“我们的生命究竟是个什么东西”
作者: 邹汉明这个题目是徐志摩自己写下的。也是虚龄二十七岁的徐志摩对着“沉沉的宇宙”的一次扪心自问。
一九二三年,徐志摩写《西湖记》日记,记他在硖石、杭州、上海三个地方的交游。可惜日记很不完整,只记了两个月,但所记之事有细节,而且饶有趣味。相比于他少年时代求学杭州的《府中日记》,这是他青年时代写得比较成熟的日记。此时,离他开笔写新诗已两年多。他新诗的创作虽未走上坦途,也尚未创作出有影响力的诗,但他诗意的笔调,清新俊逸的文字,在日记中已经表露无遗。《西湖记》重细节,文字富有抒情性,完全有别于他以前的流水账。读《西湖记》,我能领受徐志摩从文之初在文字运用上所下的功夫,也很能感觉出他的文学天赋。读完这不算长的日程记录,感知到他交游时随手记录的功力,也着实让人吃惊。
这一年的十月份,胡适在杭养病,因海宁离杭州很近,又有沪杭线相连,徐志摩常坐火车过去陪胡适。加上一个朱经农,他们一道吃酒,一道游湖,一道访友。二十八日,三人在西湖边的杏花村吃饭。此时正是吃蟹的时令,黄酒与螃蟹,是这个季节江南餐桌上的绝配。“我喝了几杯酒。冬笋真好吃。”很奇怪,徐志摩没有感叹螃蟹的好吃,却忍不住赞美冬笋的滋味。或许螃蟹的滋味原本就无须赞美的吧。
晚上八时,志摩开始记这一天的日记,我引其中的一节文字如下:
一天的繁星,我放平在船上看星。沉沉的宇宙,我们的生命究竟是个什么东西?我又摸住了我的伤痕。星光呀,仁善些,不要张着这样讥讽的眼,倍增我的难受!

§ 数据

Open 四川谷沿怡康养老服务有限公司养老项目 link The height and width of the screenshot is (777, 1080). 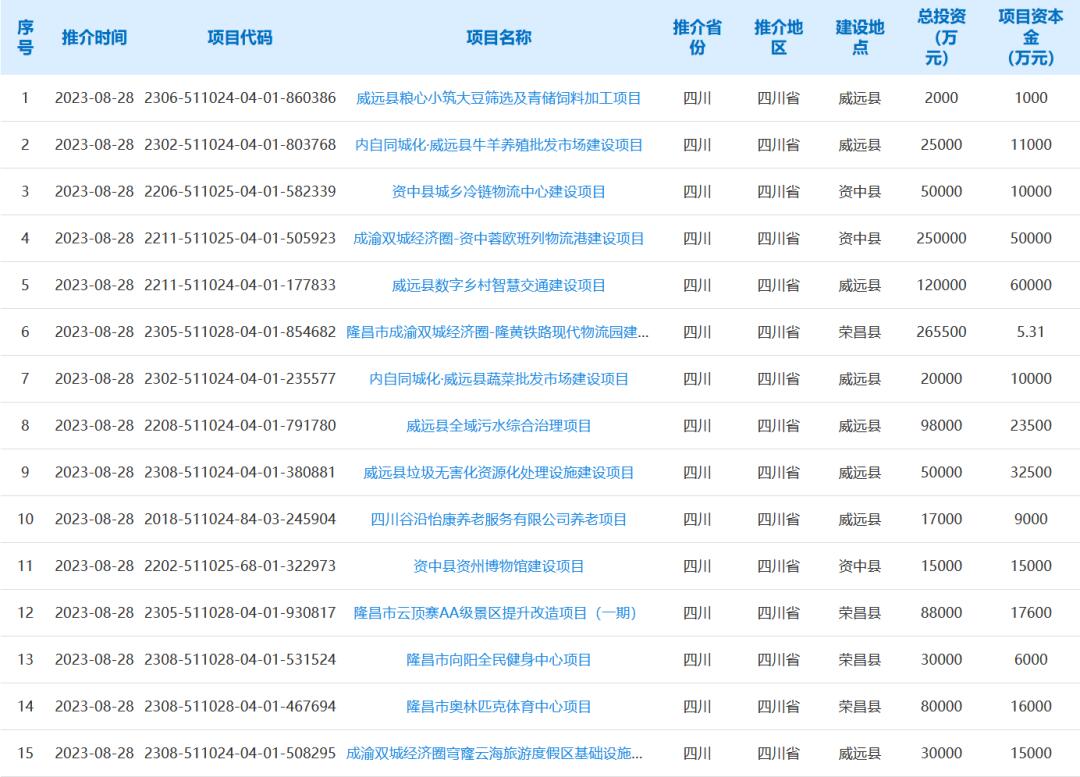(x=499, y=518)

§ 任务要求
从谈徐志摩《西湖记》日记的这段引文最后一句之后接着往下写。 这些数据是单独的材料,与引文无关。

§ 输出
这一天,西湖边杏花村的蟹会似乎是朋友间一次告别的聚会。刚刚吃罢,冬笋的好味道还在唇齿间回味,诗人的忧伤就无端地上来了。但是,此时诗人徐志摩正是青春无敌之际,所交皆一时之俊杰,更难得的是,他的灵魂的窄门此前已由诗神一把撩开,那么,除了世所共知的诗人失恋的伤痛,他还有什么忧伤不能排解的呢?这一年他又摸到了什么样的“伤痕”呢?以至于开始了他从事诗歌生涯以来的这第一次关乎生命本质的追问:
沉沉的宇宙,我们的生命究竟是个什么东西?
一
在地理的意义上,中国现代诗人中,徐志摩是离我最近的一个诗人。他也曾是我非常热爱的一个诗人。我最初的诗歌生涯确乎跟他有那么一点关联。
我觉得,我热爱邻县的这个诗人,应该是有一个初始的具体日期可查的,但相隔了这么长的时间,一时半刻记不得,我也根本找不到当初写在小本子上的日记。但我知道,这个热爱的日期是在的。
还记得跟这个日期有关的一个细节。这一年,大概是一九八五年的暑假吧,我们——确切地说是我和那时交往频密的老同学徐林松(也是徐姓,不知是否属于海宁徐氏)——刚刚参加完高考,林松家在百桃,在桐乡去往海宁半路的一个小乡。我从石门骑自行车赶去他家住了一夜。第二天,林松推出他的海狮牌重磅自行车,带着我去逛海宁西山。在无所准备之中,就这样,我迎面碰见了新月派诗人徐志摩。
徐志摩的半截墓碑矗立在西山半山腰。说半截也许不妥,但下端的一头确实被红卫兵敲掉了,幸好“诗人徐志摩之墓”七个字无损,仍精精神神地矮站在那墓碑上。碑文为海盐张宗祥所书,真是一笔好字。这个年代不多见的好字。
我不知道徐林松为什么知道徐志摩,都是徐姓的缘故吗?或者是吧,反正我压根儿不知道海宁有这么一个跟我的朋友同姓的诗人。再说,诗人这个身份,那时于我也够陌生。我和老同学徐林松在海宁西山徐志摩墓盘桓了小半天。那是我第一次知道徐志摩。那时我还没有读过一行徐志摩。至于我本人,也还没有开始接触现代诗,更没有开始现代诗的创作。但是,新文学史上一位被遮蔽了三十多年的诗人——徐志摩以他一块坚硬而高耸的墓碑开始强行闯入我的记忆了。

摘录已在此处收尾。